Comparison with GWAS data

Seyfried and colleagues previously described a strategy for determining if protein products of GWAS targets are enriched in gene expression data33. Using data from International Genomics of Alzheimer’s Project34 they used the gene set analysis program called MAGMA35 to derive 1234 GWAS (AD risk) genes. A Chi-square test was used to determine if the DEGs in the AD-PREC or AD-VIC were significantly over-represented among their AD risk genes.

Ethics approval and consent to participate

Ethics approval for the use of de-identified post-mortem human tissue has been described in the Methods section, Paragraph 1.

Results

RNA sequencing (RNA-Seq) was carried out on samples from the PREC and VIC brain regions of five AD cases and five controls matched for age, gender, APOE genotype and RIN and selected from a previously described cohort23 (Table 2 and Supplementary Table 1 for full data).

Table 2 Demographics and clinicopathological information.

All AD cases had been previously classified as Braak stage VI according to current diagnostic criteria3 although one case (IS18), a 100 old female, had a relatively low tau load in her PREC (7.1 immunopositive cells/mm2) (Supplementary Table 1 for all details). The regional pathology in the AD cases was consistent with the expected pattern of tau pathology across the neocortex with relative sparing of VIC and generalised Aβ deposition across the entire neocortex (including VIC and PREC) early in the disease course12,15. Neither region showed any difference in neuronal density between cases and controls, but both were characterised by higher Aβ areal fractions in the cases (Table 3). In contrast, only the PREC of AD cases (AD-PREC) had more AT8-tau + ve neurons compared to controls. Among the cases, Aβ areal fractions were similar in both regions (p = 0.5) but AT8-tau + ve neurons trended towards being higher in the PREC (p = 0.08) (Supplementary Table 1 for all quantitative neuropathology data; RNA-Seq samples in bold type).

Table 3 Quantification of AD neuropathology in the RNA-Seq cohort.

RNA sequencing

RNA sequencing was carried using 125 bp paired-end approach at an average sequencing depth of 25 million reads per sample. Transcripts that had less than five reads in two or less samples were filtered out prior to differential expression analysis. In order of magnitude data variance was due to: RIN, age, brain region, pH, gender and then disease status (Additional Fig. 1).
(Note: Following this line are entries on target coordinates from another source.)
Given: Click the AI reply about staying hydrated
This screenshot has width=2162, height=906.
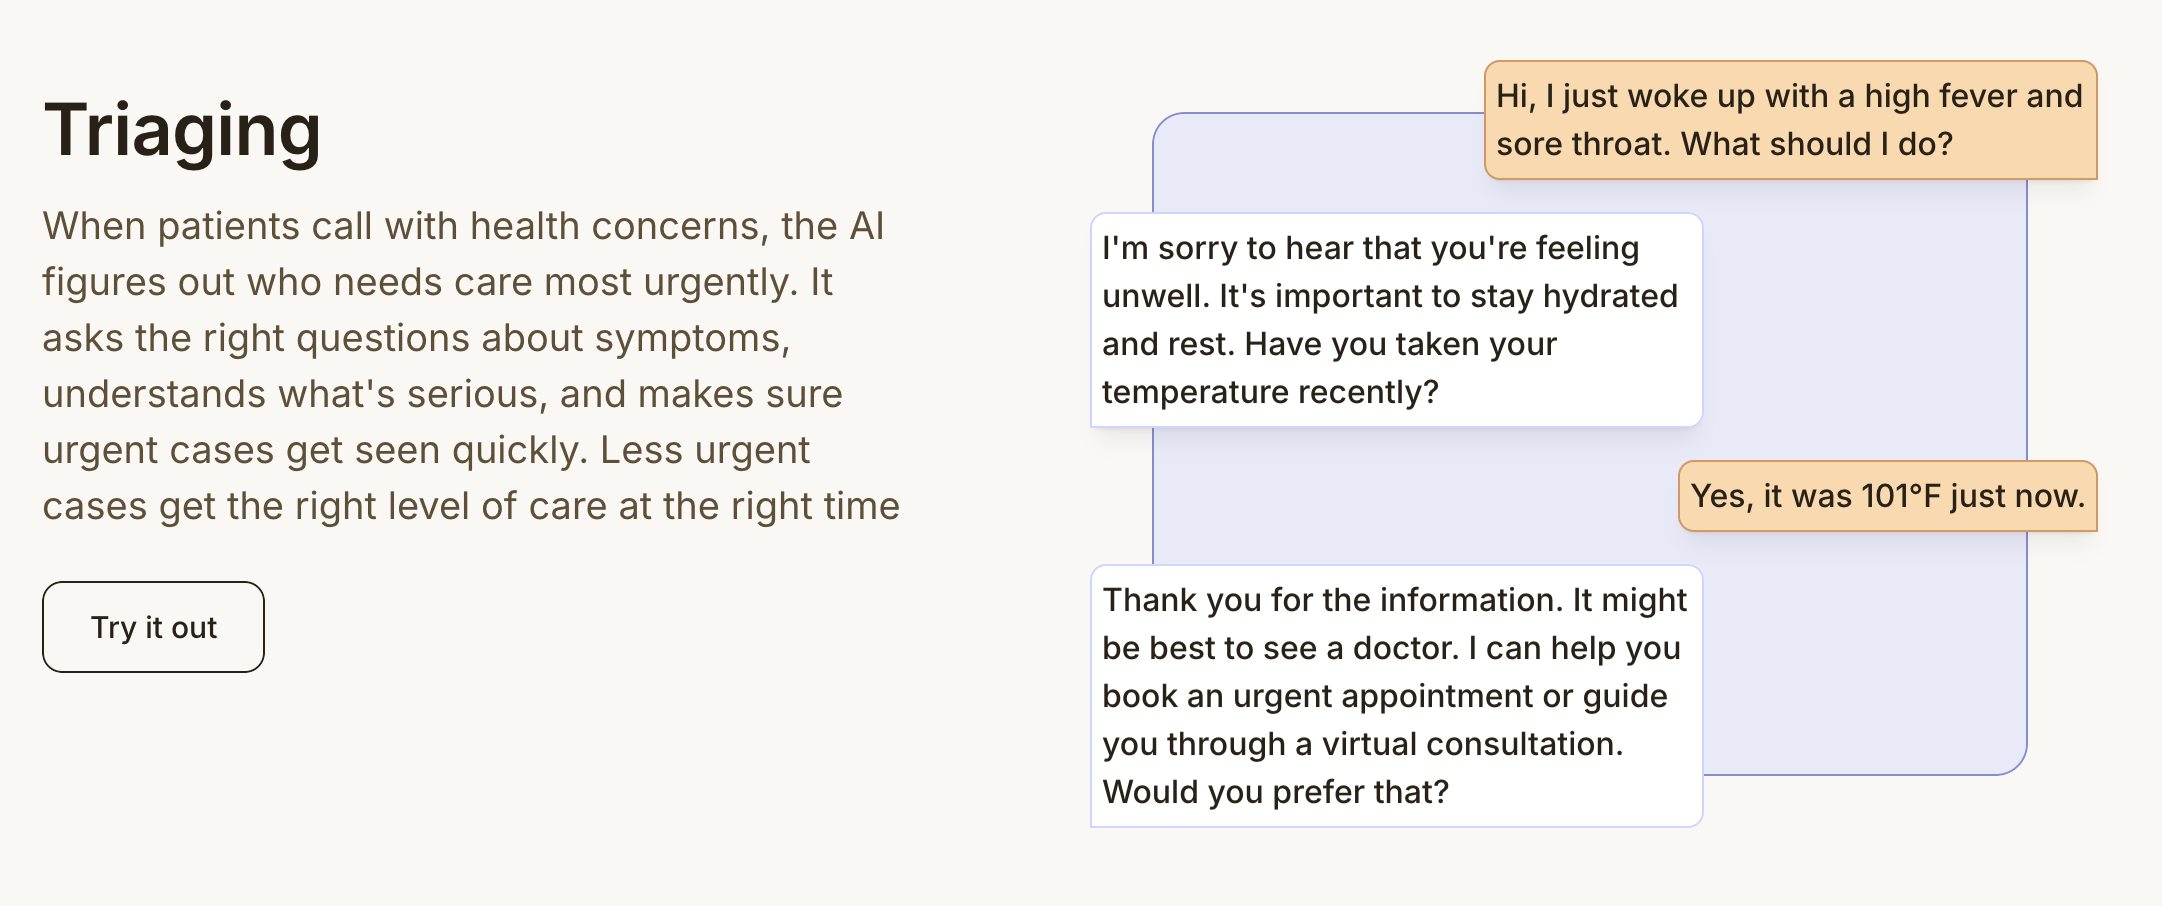Looking at the screenshot, I should [1395, 320].
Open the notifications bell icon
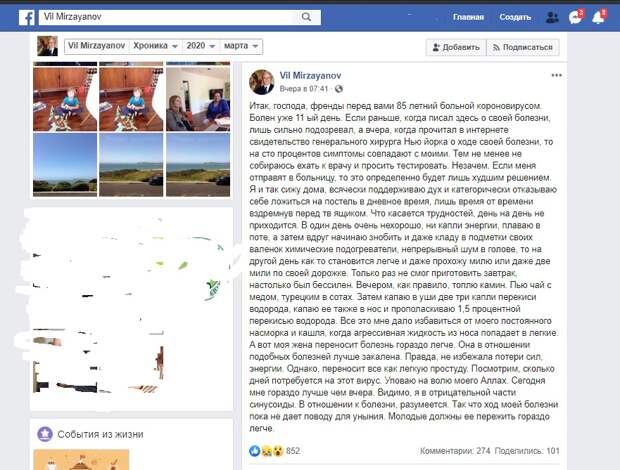620x470 pixels. tap(598, 17)
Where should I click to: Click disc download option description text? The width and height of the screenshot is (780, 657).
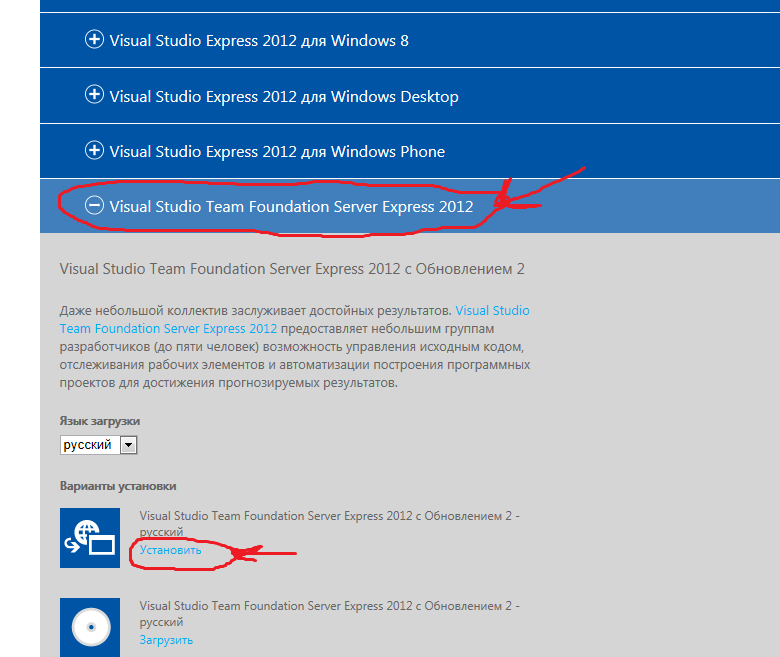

Excluding region, all these factors were included in linear regression models to generate the DEGs for the VIC and PREC. Hierarchical clustering of the DEGs from both regions demonstrated that control and case samples largely segregated with each other (Fig. 1). Two controls, IS43 and IS44, segregated with the cases and this could not be explained by a common APOE genotype (ε3/ε4 and ε3ε3 respectively) or other available clinical data ( Supplementary Table 1 for full details).

Figure 1
figure 1

Hierarchical clustering of samples. A heatmap shows the clustering of the 20 Alzheimer’s disease (AD) and neurologically normal control (control) brain tissue samples based on their differential gene (transcript) expression (z-values). Samples are from the primary visual cortex (VIC) and precuneus (PREC); regions that are mildly- and moderately affected by tau pathology respectively in the AD brain at post-mortem. The colour scale shows transcripts that are upregulated (red) or downregulated (blue) relative to mean expression of all samples. Four control samples (PREC and VIC regions from IS43 and IS44) cluster with the cases.

Precuneus (PREC)

The AD-PREC was characterised by 559 DEGs (462 protein -oding) (FDR ≤ 0.05; Supplementary Table 2). The ERCC subgroup A transcripts that had been spiked-in to the AD samples at a fourfold molar ratio were prominent among the top DEGs and removed from further analysis. The top ten most significant DEGs in the AD-PREC included protein-coding transcripts: immunoglobulin kappa constant (IGKC), the cationic amino acid transporter (SLC7A2), parvin gamma (PARVG) and membrane-spanning 4-domains, subfamily A, member 6A (MS4A6A), a probable chemosensor expressed by microglia36 (Table 4). SST, encoding the interneuron subtype marker somatostatin, was also downregulated in AD-PREC (ranked 14th, log FC = − 2.2, FDR adjusted p value = 6.9 × 10–6 (Fig. 2) consistent with immunohistochemical deficits in the AD brain37.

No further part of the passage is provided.